Dernière mise à jour : 26/05/2026

De façon générale, modification durable des paramètres statistiques (moyennes et variabilité) du climat global de la Terre et/ou de ses divers climats régionaux.

Nota : Cet article est un article introductif et les principaux impacts du changement climatique sur l'hydrologie, les milieux aquatiques et les usages de l'eau font l'objet d'articles spécifiques.

Sommaire

Question de vocabulaire

L'expression "changement climatique" est surtout utilisée depuis quelques années pour désigner l’évolution actuelle du climat due à l’augmentation des gaz à effet de serre dans l’atmosphère, elle-même due aux activités humaines (Changement climatique anthropique). Elle est préférable à celle de "réchauffement climatique" car l'augmentation des températures (voir figure 1) ne constitue pas le seul élément de ce changement.

Certains préfèrent le terme "dérèglement climatique" à celui de "changement climatique" car il met l'accent sur le caractère à la fois non naturel, imprévisible et dangereux des évolutions.

Pour clarifier le vocabulaire, mais sans réellement trancher, les Nations Unies et le GIEC ont proposé d’utiliser le terme "fluctuation climatique" pour parler des variations naturelles du climat et de réserver "changement climatique" pour parler du dérèglement climatique dû aux activités humaines.

En tout état de cause, il a été démontré de façon certaine que ce changement est lié aux émissions de gaz à effet de serre (forçage anthropique). Les modèles permettent en effet de simuler ce qu’auraient été la température sans les émissions anthropiques liées à l’ère industrielle. C’est ce qu’illustre également la figure 1.


Figure 1 : Évolution des moyennes annuelles de température moyenne de la planète depuis le milieu du XIXème siècle ; Source : Chiffres clés du climat : France, Europe et Monde, 2025.


Importance du changement climatique pour notre société et notre planète

Le dernier rapport de synthèse du GIEC, publié en décembre 2023, nous met clairement devant nos responsabilités : soit nous réagissons de façon forte et très rapide et il est alors possible de maintenir la hausse des températures dans des fourchettes que nous arriverons potentiellement à gérer, soit nous n'y parvenons pas et nous entrerons dans une évolution totalement imprévisible qui conduira à une transformation profonde du monde que nous connaissons (figures 2).

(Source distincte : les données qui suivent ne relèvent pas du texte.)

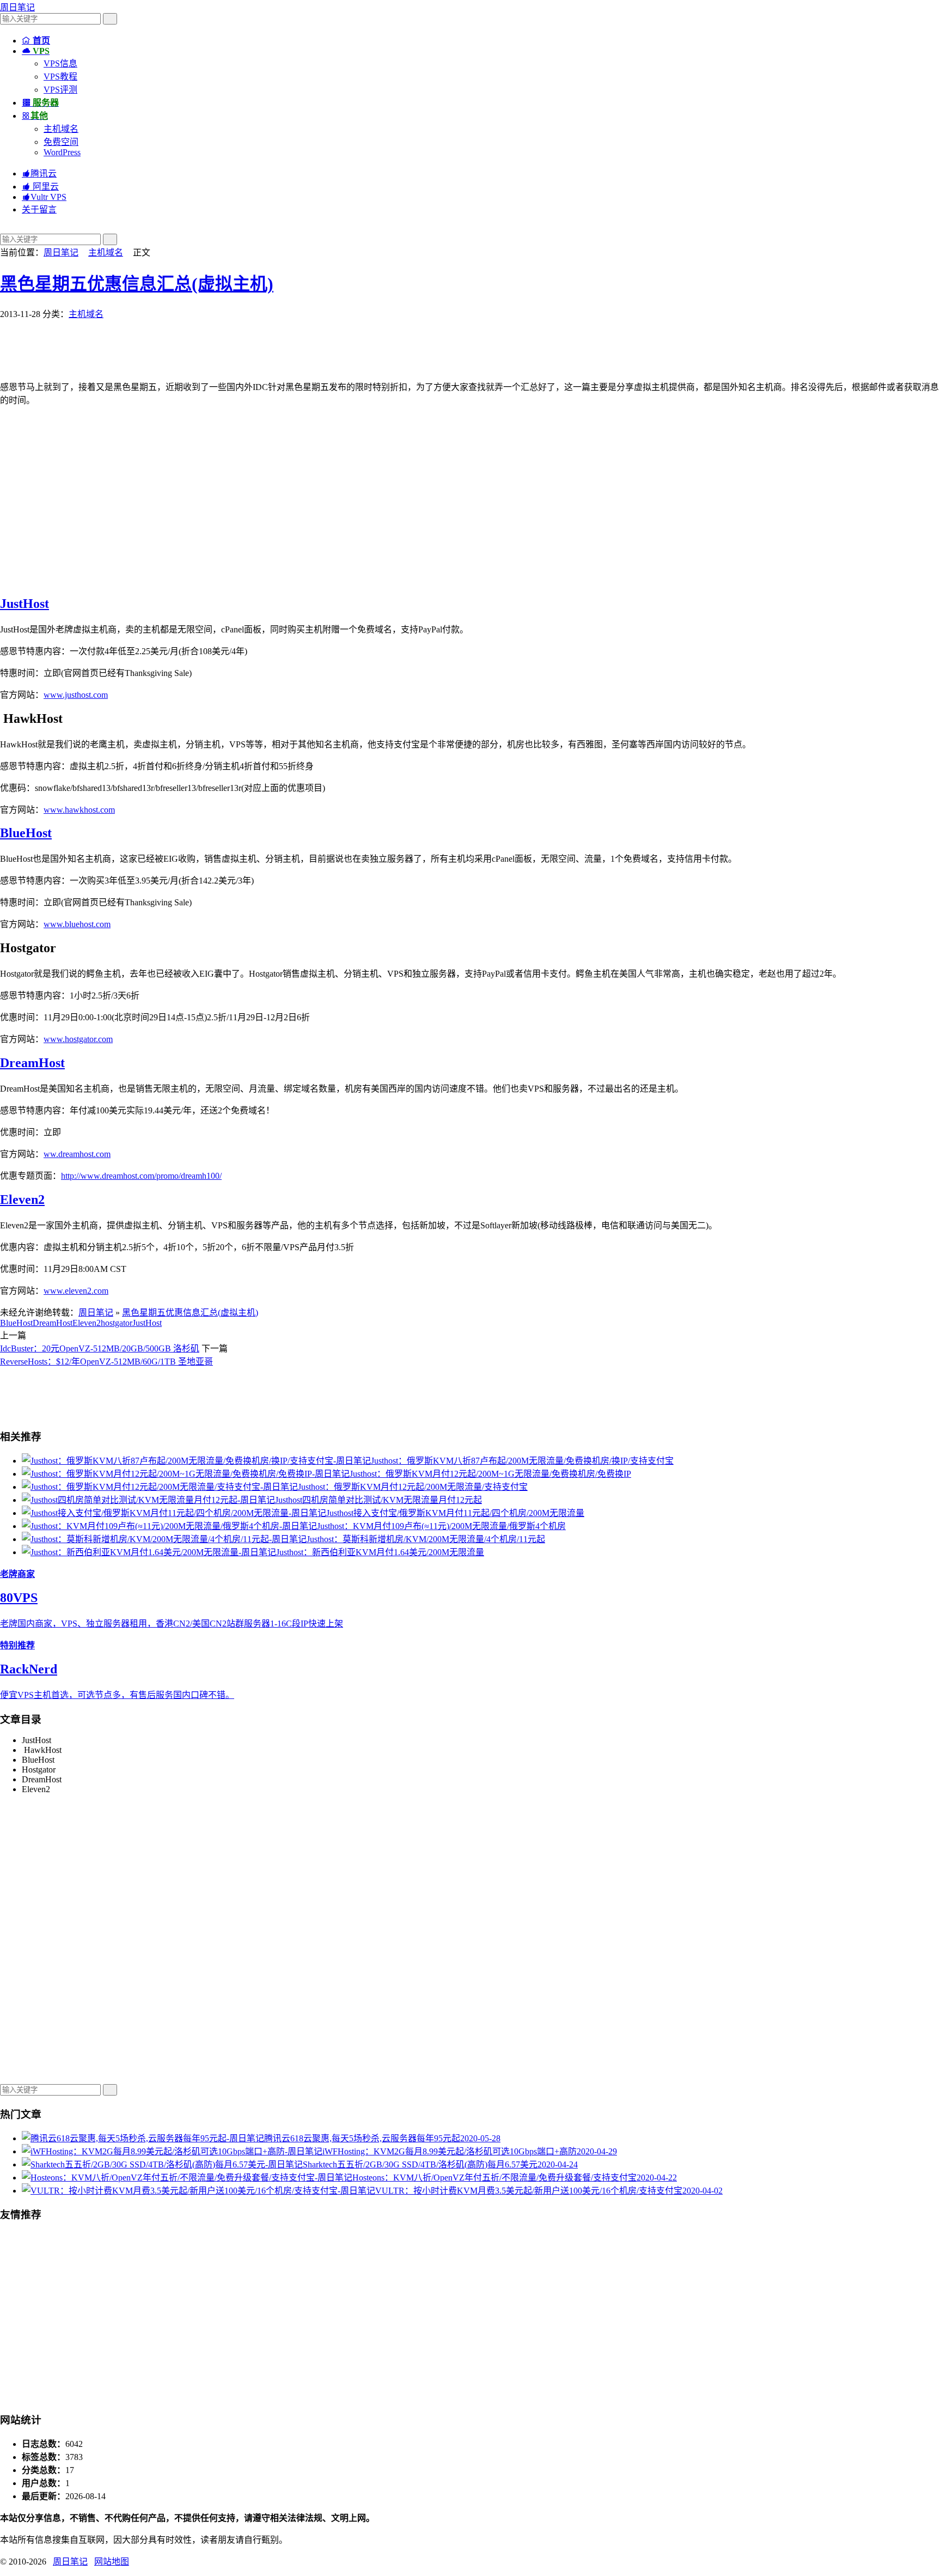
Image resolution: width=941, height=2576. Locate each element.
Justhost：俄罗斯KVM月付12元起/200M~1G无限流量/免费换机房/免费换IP (490, 1473)
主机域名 (61, 128)
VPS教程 (60, 76)
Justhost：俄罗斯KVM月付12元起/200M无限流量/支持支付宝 (413, 1486)
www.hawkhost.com (79, 809)
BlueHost (26, 833)
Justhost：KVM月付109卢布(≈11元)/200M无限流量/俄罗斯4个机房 (441, 1526)
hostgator (116, 1322)
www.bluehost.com (77, 924)
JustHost (24, 603)
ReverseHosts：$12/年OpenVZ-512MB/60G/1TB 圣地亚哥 (106, 1361)
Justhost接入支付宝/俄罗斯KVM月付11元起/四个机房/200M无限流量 (455, 1513)
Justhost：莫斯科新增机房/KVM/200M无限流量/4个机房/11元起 (426, 1539)
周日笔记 (17, 7)
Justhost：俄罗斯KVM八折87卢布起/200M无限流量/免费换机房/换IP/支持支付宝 (522, 1460)
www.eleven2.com (76, 1290)
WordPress (62, 152)
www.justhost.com (76, 694)
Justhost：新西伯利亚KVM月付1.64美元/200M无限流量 (380, 1552)
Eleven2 (22, 1199)
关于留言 (39, 209)
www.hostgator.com (78, 1039)
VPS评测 (60, 89)
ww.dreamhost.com (77, 1154)
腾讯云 (39, 173)
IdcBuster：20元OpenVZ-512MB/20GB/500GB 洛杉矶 (99, 1348)
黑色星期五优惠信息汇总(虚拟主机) (136, 284)
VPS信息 (60, 63)
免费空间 (61, 142)
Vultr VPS (44, 197)
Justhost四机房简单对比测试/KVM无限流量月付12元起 (378, 1500)
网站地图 (111, 2561)
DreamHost (32, 1063)
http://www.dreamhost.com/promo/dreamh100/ (141, 1175)
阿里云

Figure 2 : Le niveau de réchauffement et de transformation du monde que connaîtront les générations actuelles et futures dépend des choix qui sont faits aujourd'hui à court terme ; Source : Rapport de synthèse du GIEC 2023.

La situation peut encore évoluer de façon à produire un avenir durable, mais les possibilités d'évolution favorable se réduisent rapidement si les actions nécessaires ne sont pas prises rapidement (figure 3).

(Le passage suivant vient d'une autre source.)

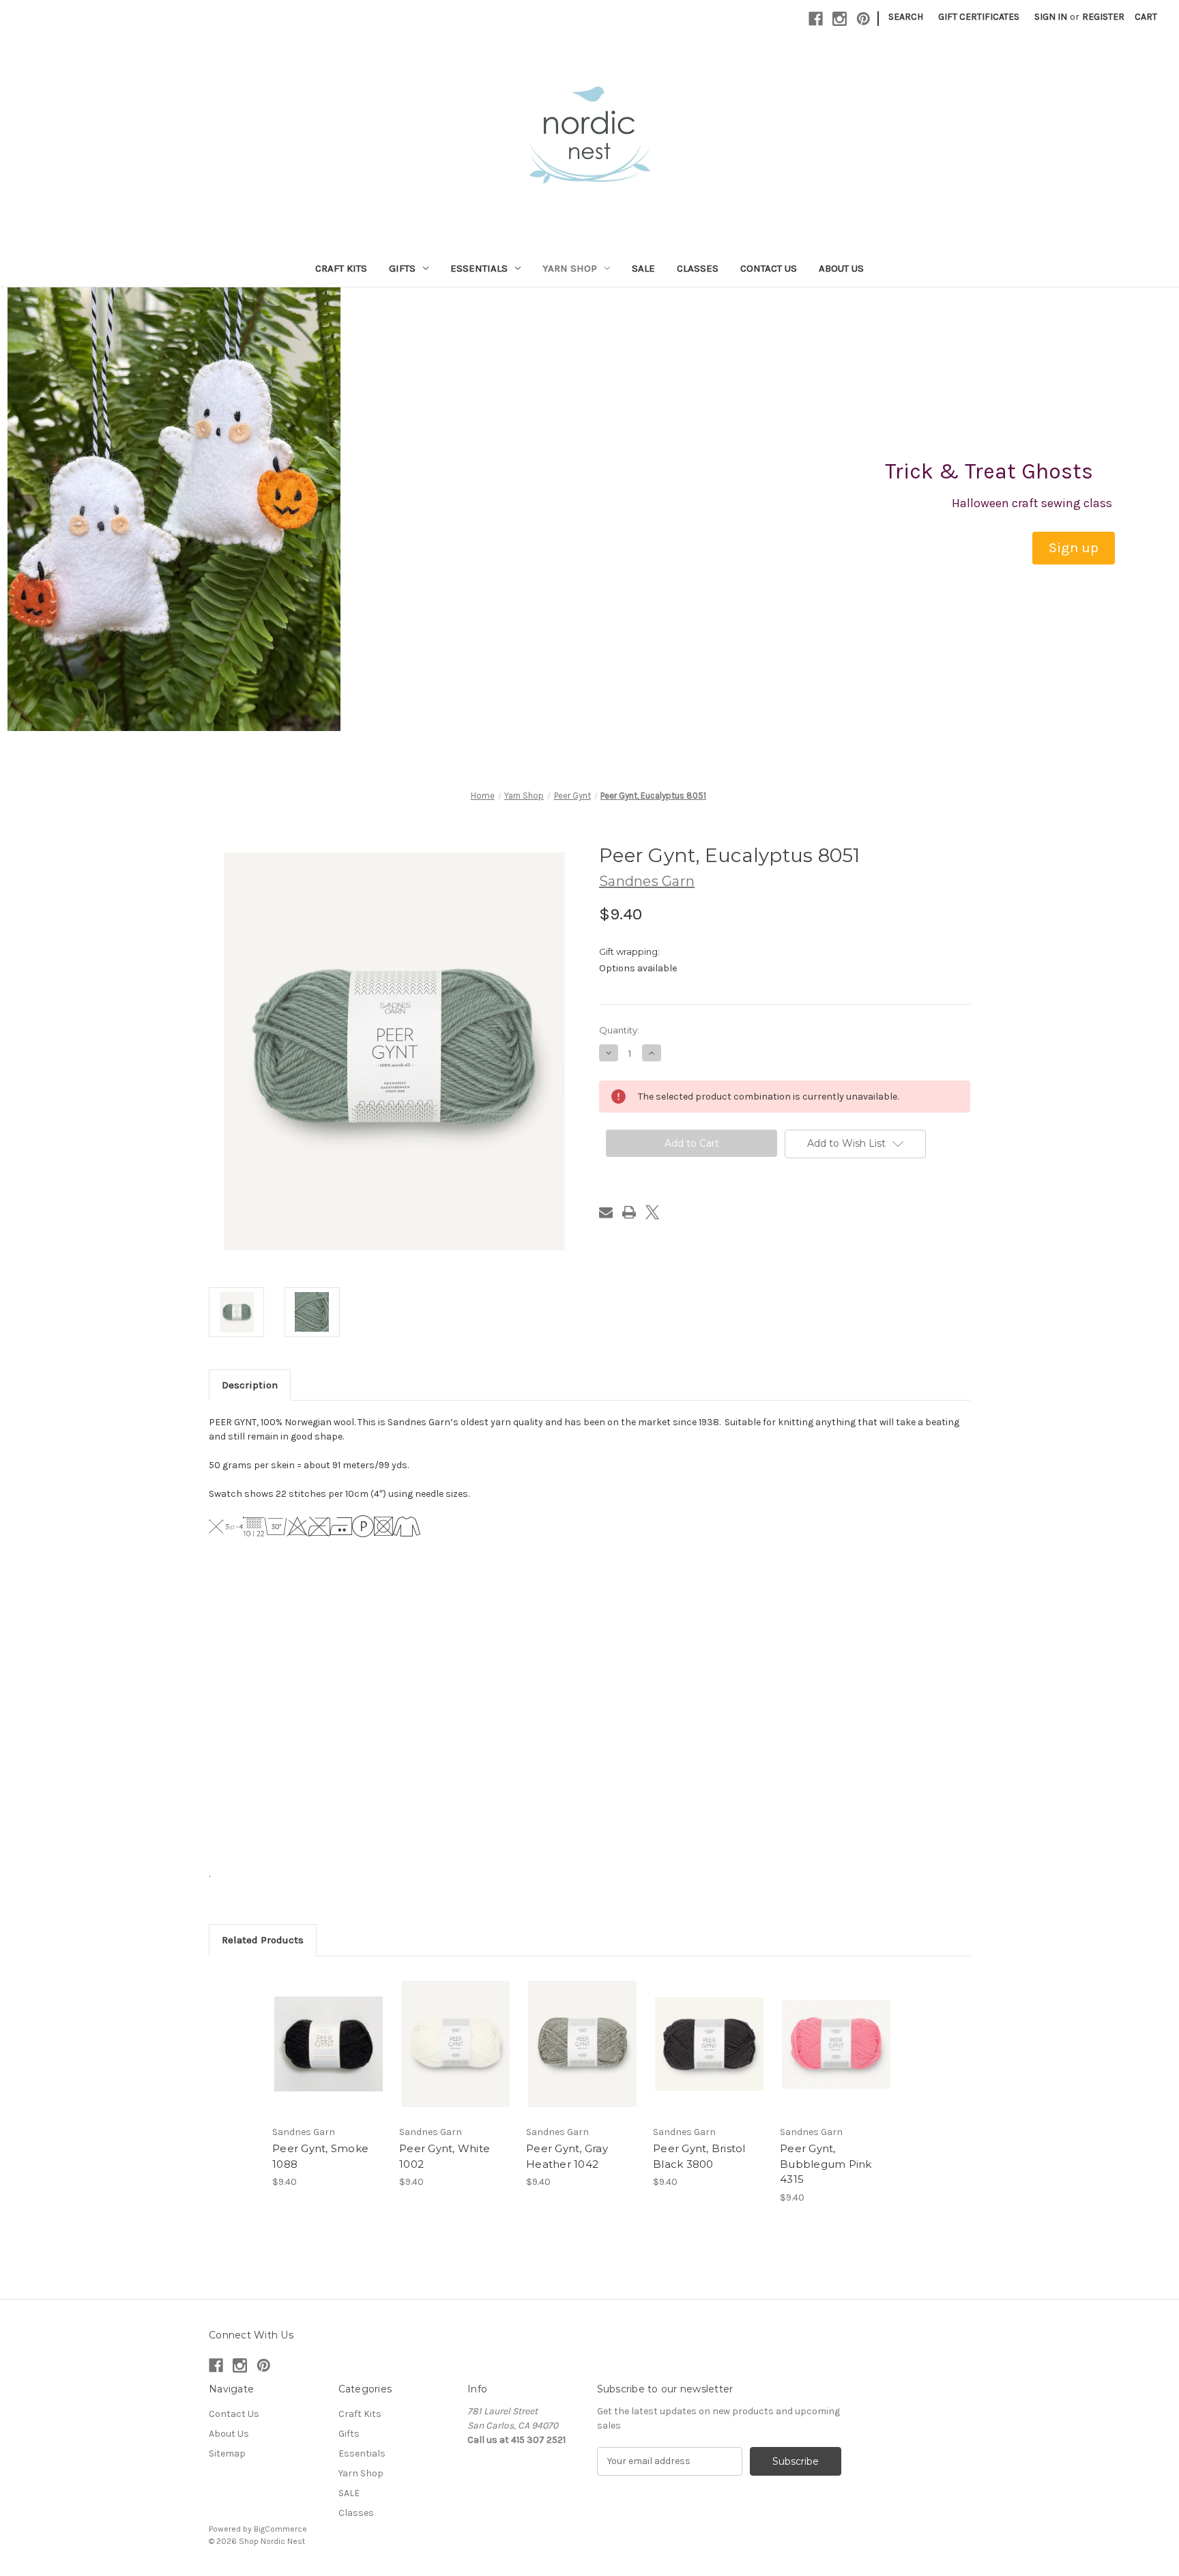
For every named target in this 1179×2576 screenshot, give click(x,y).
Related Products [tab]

Figure 3 : Plus le temps passe et plus les possibilités de rejoindre un monde "vivable" se raréfient ; Source : Rapport de synthèse du GIEC 2023.

Dans tous les cas, avec le changement climatique, la planète sort de plusieurs milliers d’années de stabilité pour entrer dans le monde de l’instabilité, et nous avons l'obligation d'en tirer les conclusions, en particulier en termes de gestion de l'eau (voir § "Impacts du changement climatique en hydrologie").

Différences entre changement climatique mondial et changement climatique local

Une première différence importante et souvent méconnue est la différence entre l'évolution à l'échelle de la planète et ses conséquences sur les continents. Les océans ont en effet une inertie thermique beaucoup plus forte que les terres immergées et les conséquences climatiques, en particulier en terme de réchauffement, sont donc amplifiées sur les continents (figure 4).


Figure 4 : L'augmentation moyenne de température est amplifiée sur les continents ; Source : .

De plus, le changement climatique n'a pas les mêmes effets partout sur la planète, et certaines régions sont (et seront) beaucoup plus affectées que d'autres. Ceci est vrai pour l'augmentation des températures (par exemple l'augmentation des températures a été beaucoup plus forte au cours des 70 dernières années en Arctique et en Europe que sur le reste de la planète, voir figure 5), mais également pour toutes les autres variables climatiques et en particulier la pluviométrie.


Figure 5 : Évolution observée température moyennes entre 1945 et 2025 ; Source : ERAS.

Les conditions locales (relief, distance à la mer, etc.) sont également à l'origine de micro-climats à des échelles spatiales beaucoup plus réduites, échelles auxquelles les conséquences peuvent être encore amplifiées.

Enfin, les variables climatiques globales, comme la température moyenne ou la pluviométrie annuelle, ne donnent qu'une image très simplifiée des conséquences du changement climatique. Le changement global peut en effet affecter chacune des composantes météorologiques dans des proportions très supérieures aux valeurs moyennes (vagues de chaleur, périodes de sécheresse, pluies catastrophiques, etc.).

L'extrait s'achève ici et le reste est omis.